Right, it needs to go, we need to eliminate the "lumps" in time :)
> >
> > -Bret
>
> Wouldn't a heap be a good data structure for a list of timers? Insertion
> is log(n) and finding the one with the least time is O(1), ie pop off the
> front.... It can be implemented in an array which should help cache
> coherency and all those other things they talked about in school :)
>
I must be missing something here. You get log(n) from what? B-trees?
How would you manage them to get the needed balance? Stopping the world
to re-balance is worse than the cascade. I guess I need to read up on
this stuff. A good pointer would be much appreciated.
Meanwhile, I keep thinking of a simple doubly linked list in time
order. To speed it up keep an array of pointers to the first N whole
jiffie points and maybe pointers to coarser points beyond the first N.
Make N, say 512. Build the pointers as needed. This should give
something like O(n/N) insertion and O(1) removal.
George
george anzinger wrote:
> > Wouldn't a heap be a good data structure for a list of timers? Insertion
> > is log(n) and finding the one with the least time is O(1), ie pop off the
> > front.... It can be implemented in an array which should help cache
> > coherency and all those other things they talked about in school :)
> >
> I must be missing something here. You get log(n) from what? B-trees?
> How would you manage them to get the needed balance? Stopping the world
> to re-balance is worse than the cascade. I guess I need to read up on
> this stuff.
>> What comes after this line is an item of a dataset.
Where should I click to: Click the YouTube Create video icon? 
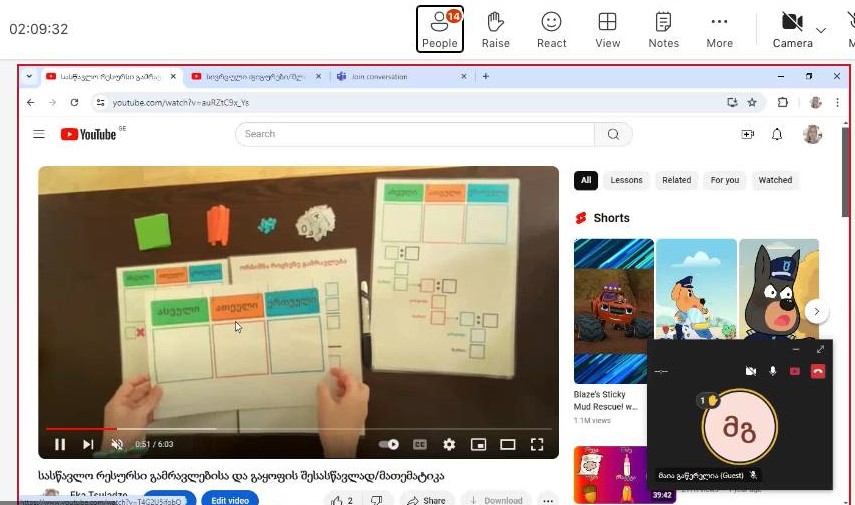[746, 134]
A good pointer would be much appreciated.
Look for "priority queues" and "heaps". In its simplest form, you use a
heap-ordered tree, which can be implemented using an array (that's
usually how it's presented), or having the objects in the heap point to
each other.
A heap-ordered tree is not as strictly ordered as, well, an ordered tree
:-) The rule is: if A is the parent of B and C, then A expires earlier
than B, and A expires earlier than C. There is no constraint on the
relative expiry times of B and C.
There is no "stop the world" to rebalance, which you may consider an
advantage over the present hierarchy of tables. On the other hand, each
insertion or deletion operation takes O(log n) time, where n is the
number of items in the queue. Although fairly fast, this bound can be
improved if you know the typical insertion/deletion patterns, to O(1)
for selected cases. Also you should know that not all priority queues
are based on heap-ordered trees.
Linux' current hierarchy of tables is a good example of optimisation: it
is optimised for inserting and actually running short term timers, as
well as inserting and deleting (before running) long term timers. These
extremes take O(1) for insertion, removal and expiry, including the
"stop the world" time. This should be considered before and move to a
heap-based priority queue, which may turn out slower.
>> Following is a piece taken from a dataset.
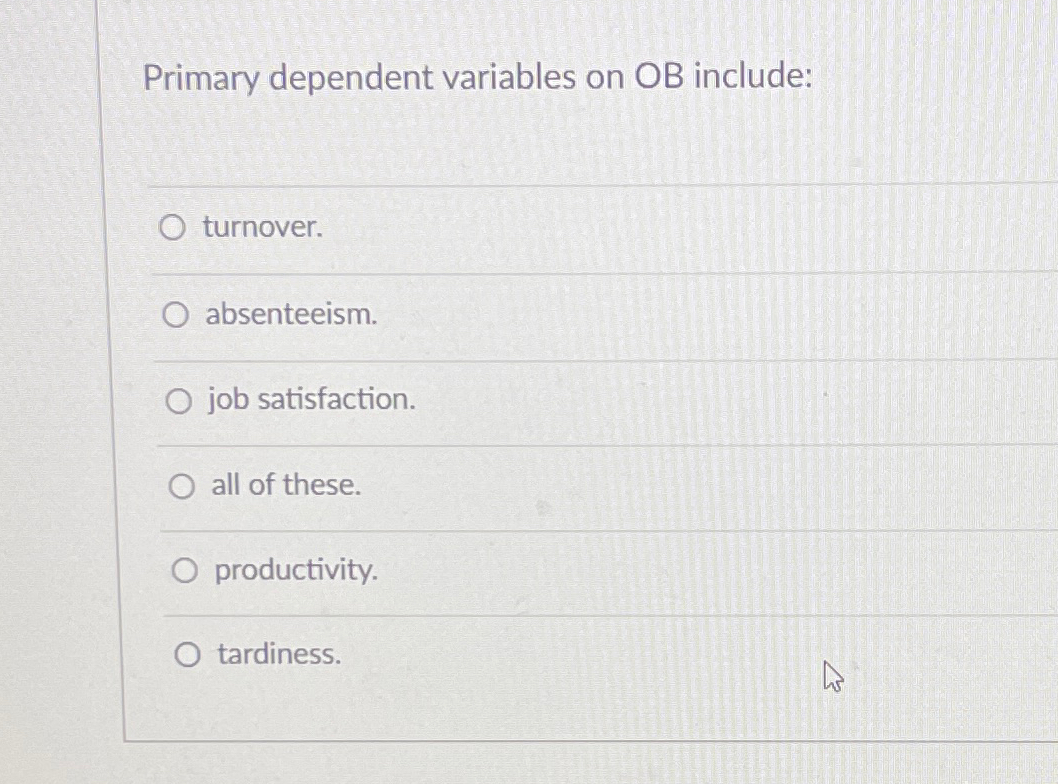Select the radio button for job satisfaction
Screen dimensions: 1058x784
pos(179,401)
> Meanwhile, I keep thinking of a simple doubly linked list in time
> order. To speed it up keep an array of pointers to the first N whole
> jiffie points and maybe pointers to coarser points beyond the first N.
> Make N, say 512. Build the pointers as needed. This should give
> something like O(n/N) insertion and O(1) removal.
You've just described the same as the current implementation, but with
lists for longer term timers. I.e. slower. With your coarser points,
you have to sort the front elements of the coarse list into a fine one
from time to time.
The idea of having jiffie-point pointers into a data structure for fast
insertion is a good one for speeding up any data structure for that
common case, though.
-- Jamie
Jamie Lokier wrote:
>
> george anzinger wrote:
> > > Wouldn't a heap be a good data structure for a list of timers? Insertion
> > > is log(n) and finding the one with the least time is O(1), ie pop off the
> > > front.... It can be implemented in an array which should help cache
> > > coherency and all those other things they talked about in school :)
> > >
> > I must be missing something here. You get log(n) from what? B-trees?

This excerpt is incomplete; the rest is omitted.